**Required work**
1: In the excerpt about tracing the history of an old house, what date does the earlier of the two conveyances carry?
2: Revise the excerpt on tracing an old house's history from "Anyone who has" up to and including "and wax seals.", putting "basement flat" wherever "garden flat" appears.

[start of Excerpt provided]

Anyone who has ever lived in an old property - and up to a quarter of the housing stock in our major cities is Victorian or earlier - cannot have helped wondering who occupied the building in the past and how they lived; what scenes were acted out within its walls; how it came into being and what was there before.

An opportunity to delve into this history arose when we acquired the freehold of the late-Victorian house in south London, in which we had leased the garden flat for years. The solicitor handed over a stout manila envelope bursting with documents: leases, plans, planning applications and two ancient conveyances, written in flowing italics, with many a "whereas" and "witnesseth" picked out in Gothic script, on stiff imitation parchment encrusted with stamps and wax seals.

Each was illustrated with a beautifully drawn plan showing the house in relation to neighbouring properties. I realised later how fortunate we were to have these; only title deeds are required to prove current ownership, and many older conveyances have been lost or are in solicitors' collections or local archives.

The earlier of the two, dated 12 July 1898, related to the original sale of the house; at the end, a schedule of deeds listed earlier conveyances that established the vendor's claim to the property - and offered the tantalising prospect of a paperchase back through history. The first of these, dated 2 November 1874, referred to an indenture made between William Beckwith Towse and Alexander Maclean Barrow of the one part and George Keen of the other. The latest, dated 29 September 1890, was between Eliza and Julia Keen and Henry Fisher.

[end of Excerpt provided]
[start of Raw data]

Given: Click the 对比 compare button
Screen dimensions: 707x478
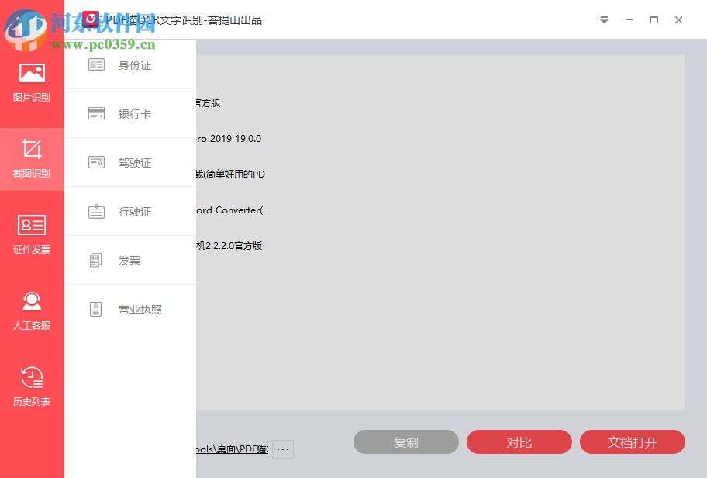Looking at the screenshot, I should [519, 442].
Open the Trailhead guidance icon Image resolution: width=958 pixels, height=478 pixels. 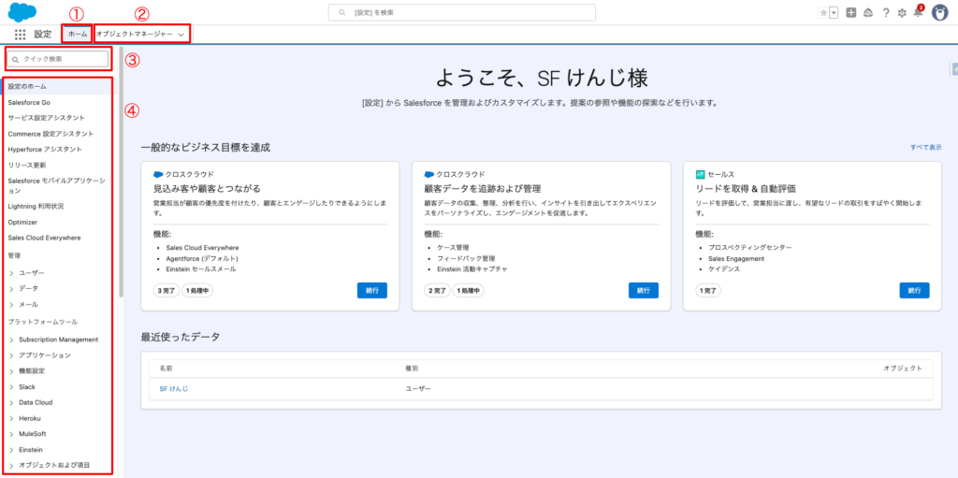(x=867, y=13)
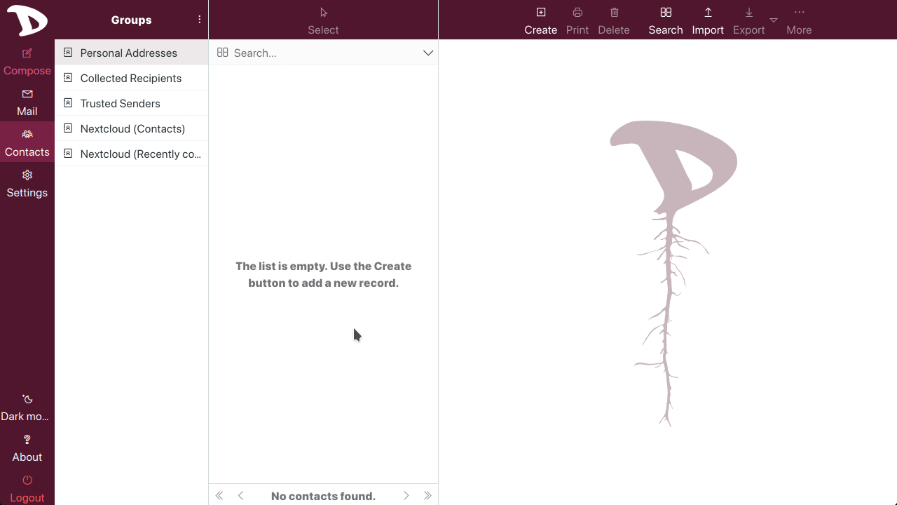897x505 pixels.
Task: Click the Compose mail icon
Action: [27, 54]
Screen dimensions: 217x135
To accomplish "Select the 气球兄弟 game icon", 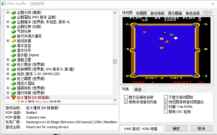I will coord(14,31).
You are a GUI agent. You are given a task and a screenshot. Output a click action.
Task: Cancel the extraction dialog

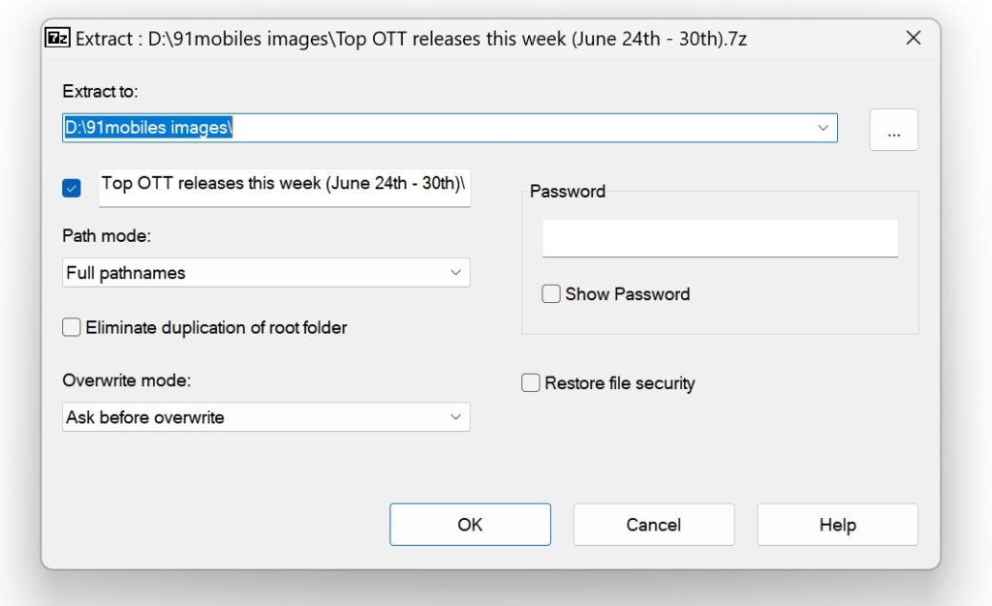tap(653, 525)
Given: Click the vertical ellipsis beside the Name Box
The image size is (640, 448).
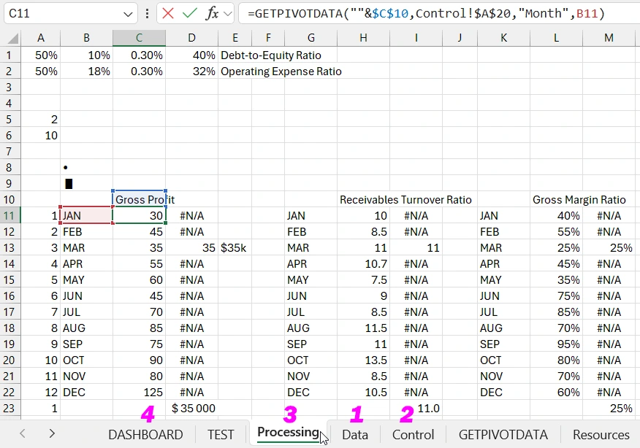Looking at the screenshot, I should tap(149, 13).
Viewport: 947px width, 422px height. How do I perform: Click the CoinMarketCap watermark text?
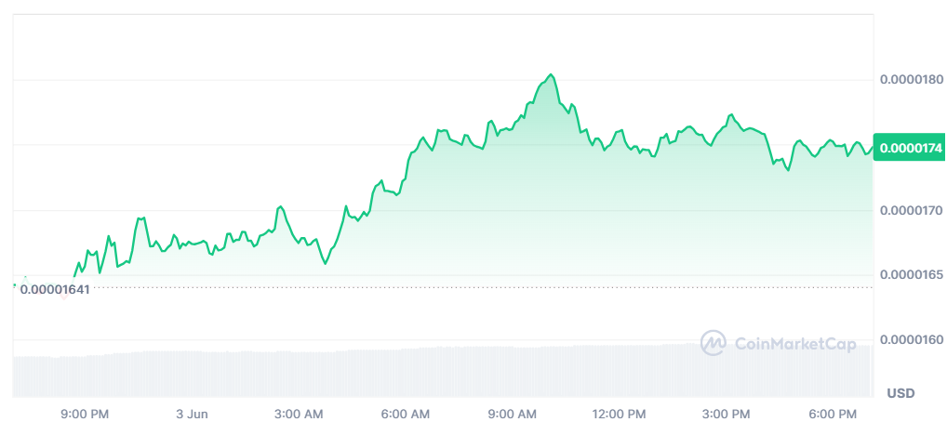tap(794, 344)
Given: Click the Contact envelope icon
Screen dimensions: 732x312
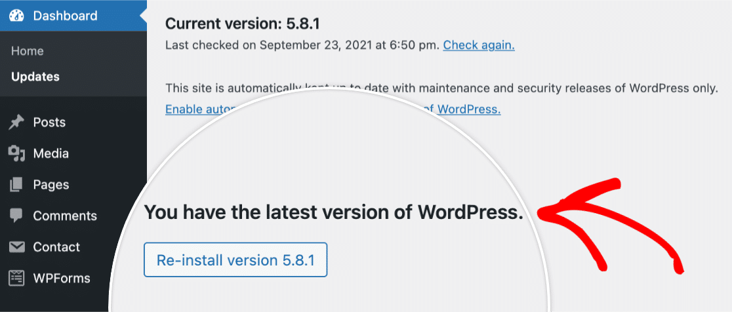Looking at the screenshot, I should click(x=17, y=246).
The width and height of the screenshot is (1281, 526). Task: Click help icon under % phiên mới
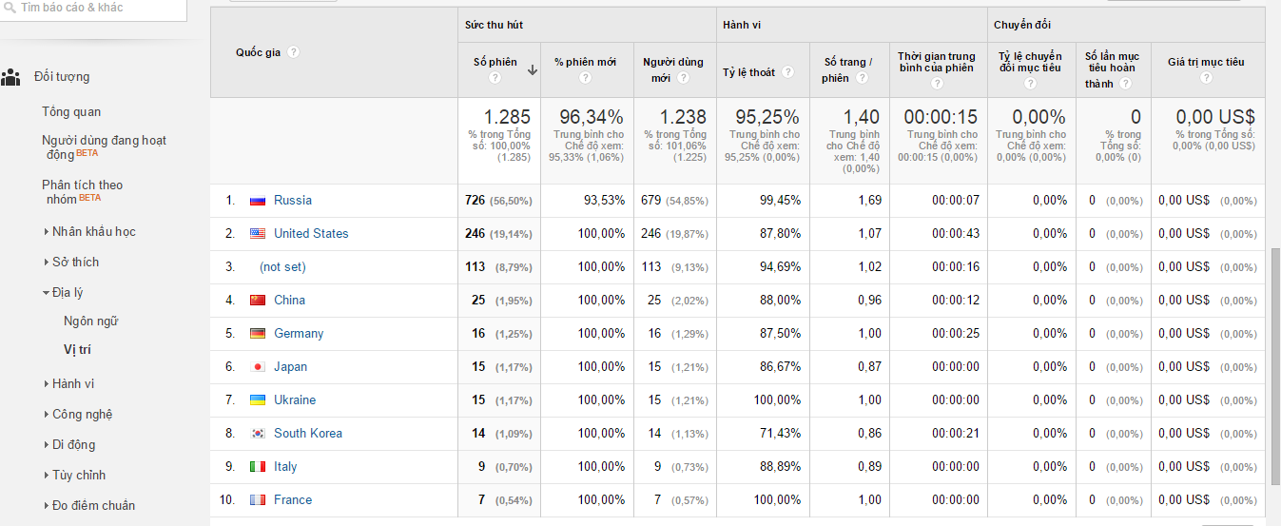(586, 78)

[end of Raw data]

**Expected responses**
1: 12 July 1898

2:
Anyone who has ever lived in an old property - and up to a quarter of the housing stock in our major cities is Victorian or earlier - cannot have helped wondering who occupied the building in the past and how they lived; what scenes were acted out within its walls; how it came into being and what was there before.

An opportunity to delve into this history arose when we acquired the freehold of the late-Victorian house in south London, in which we had leased the basement flat for years. The solicitor handed over a stout manila envelope bursting with documents: leases, plans, planning applications and two ancient conveyances, written in flowing italics, with many a "whereas" and "witnesseth" picked out in Gothic script, on stiff imitation parchment encrusted with stamps and wax seals.